En deuxième lieu, aux termes de l’article L. 612-6 du code de l’entrée et du séjour des étrangers et du droit d’asile : « Lorsqu’aucun délai de départ volontaire n’a été accordé à l’étranger, l’autorité administrative assortit la décision portant obligation de quitter le territoire français d’une interdiction de retour sur le territoire français. Des circonstances humanitaires peuvent toutefois justifier que l’autorité administrative n’édicte pas d’interdiction de retour. / Les effets de cette interdiction cessent à l’expiration d’une durée, fixée par l’autorité administrative, qui ne peut excéder cinq ans (…) ». Aux termes de l’article L. 612-10 de ce code : « Pour fixer la durée des interdictions de retour mentionnées aux articles L. 612-6 et L. 612-7, l’autorité administrative tient compte de la durée de présence de l’étranger sur le territoire français, de la nature et de l’ancienneté de ses liens avec la France, de la circonstance qu’il a déjà fait l’objet ou non d’une mesure d’éloignement et de la menace pour l’ordre public que représente sa présence sur le territoire français. (…) ».
Pour opposer à M. A… une interdiction de retour sur le territoire français d’une durée d’un an, la préfète de l’Isère s’est déterminée au regard des critères énoncés à l’article L. 612-10 du code de l’entrée et du séjour des étrangers et du droit d’asile cité ci-dessus, et notamment sur sa durée de présence et les conditions de son séjour en France ainsi que l’absence de liens personnels tissés sur le territoire. Dans les circonstances de l’espèce, et à supposer même que le requérant ne représente pas une menace pour l’ordre public, l’autorité préfectorale ne peut en l’espèce être regardée comme ayant fait une inexacte application des dispositions citées au point précédent et le moyen tiré du caractère disproportionné de la décision en litige doit être écarté.
En troisième lieu, aux termes de l’article L. 721-4 du code de l’entrée et du séjour des étrangers et du droit d’asile : « Un étranger ne peut être éloigné à destination d’un pays s’il établit que sa vie ou sa liberté y sont menacées ou qu’il y est exposé à des traitements contraires aux stipulations de l’article 3 de la Convention européenne de sauvegarde des droits de l’homme et des libertés fondamentales du 4 novembre 1950 ». Aux termes de l’article 3 de cette convention : « Nul ne peut être soumis à la torture ni à des peines et traitements inhumains et dégradants ».

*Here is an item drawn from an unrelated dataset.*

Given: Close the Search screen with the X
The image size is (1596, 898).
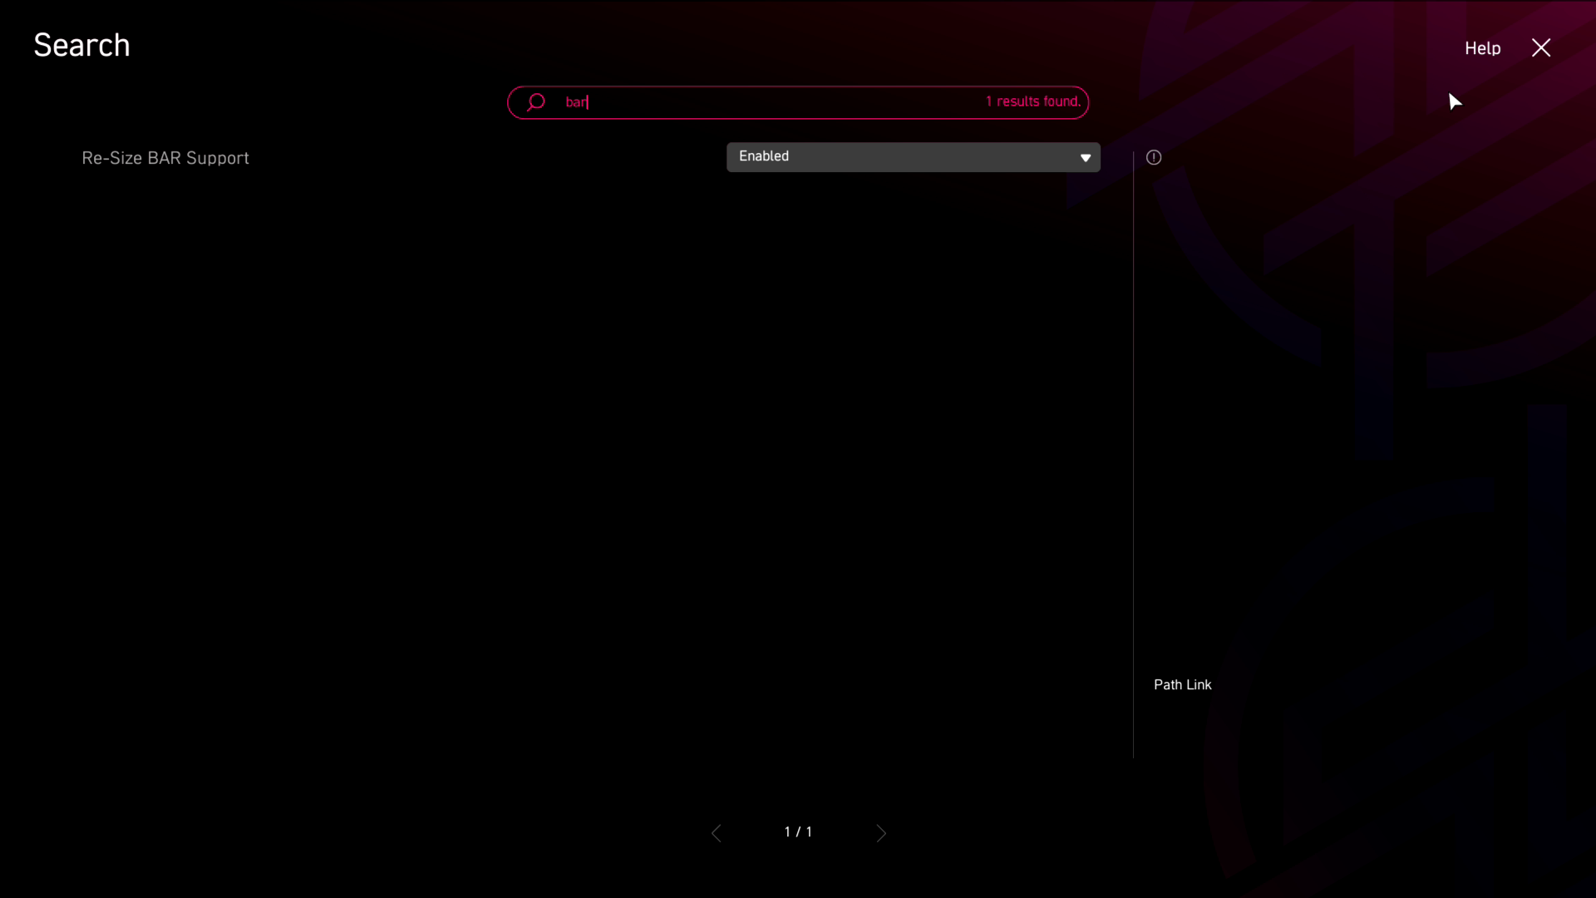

Pour soutenir que les dispositions et stipulations visées au point précédent ont été méconnues, le requérant se borne à faire valoir sans autre précision sa qualité de demandeur d’asile, qu’il ne démontre au demeurant pas ainsi qu’il a été dit au point 7. Le moyen soulevé en ce sens ne peut par conséquent qu’être écarté.
Il résulte de tout ce qui précède que M. A… n’est pas fondé à demander l’annulation de l’arrêté attaqué. Ses conclusions aux fins d’annulation doivent par suite être rejetées, ainsi que par voie de conséquence, celles présentées sur le fondement de l’article L. 761-1 du code de justice administrative.
D E C I D E :
Article 1er : La requête de M. A… est rejetée.

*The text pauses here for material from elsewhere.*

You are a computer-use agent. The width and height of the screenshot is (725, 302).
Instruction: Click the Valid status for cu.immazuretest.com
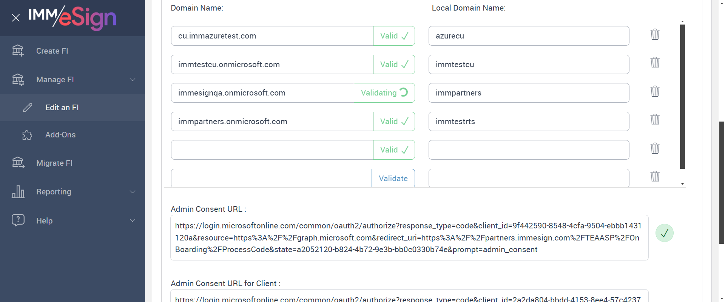[x=394, y=36]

Article 2 : Le présent jugement sera notifié à M. B… A…, à la préfète de l’Isère et à Me Richon.
Rendu public par mise à disposition au greffe le 21/04/2026.
La magistrate désignée,
C. Goyer-Tholon
La greffière,
I. Amato
La République mande et ordonne à la préfète de l’Isère, en ce qui la concerne, ou à tous commissaires de justice à ce requis en ce qui concerne les voies de droit commun contre les parties privées, de pourvoir à l’exécution de la présente décision.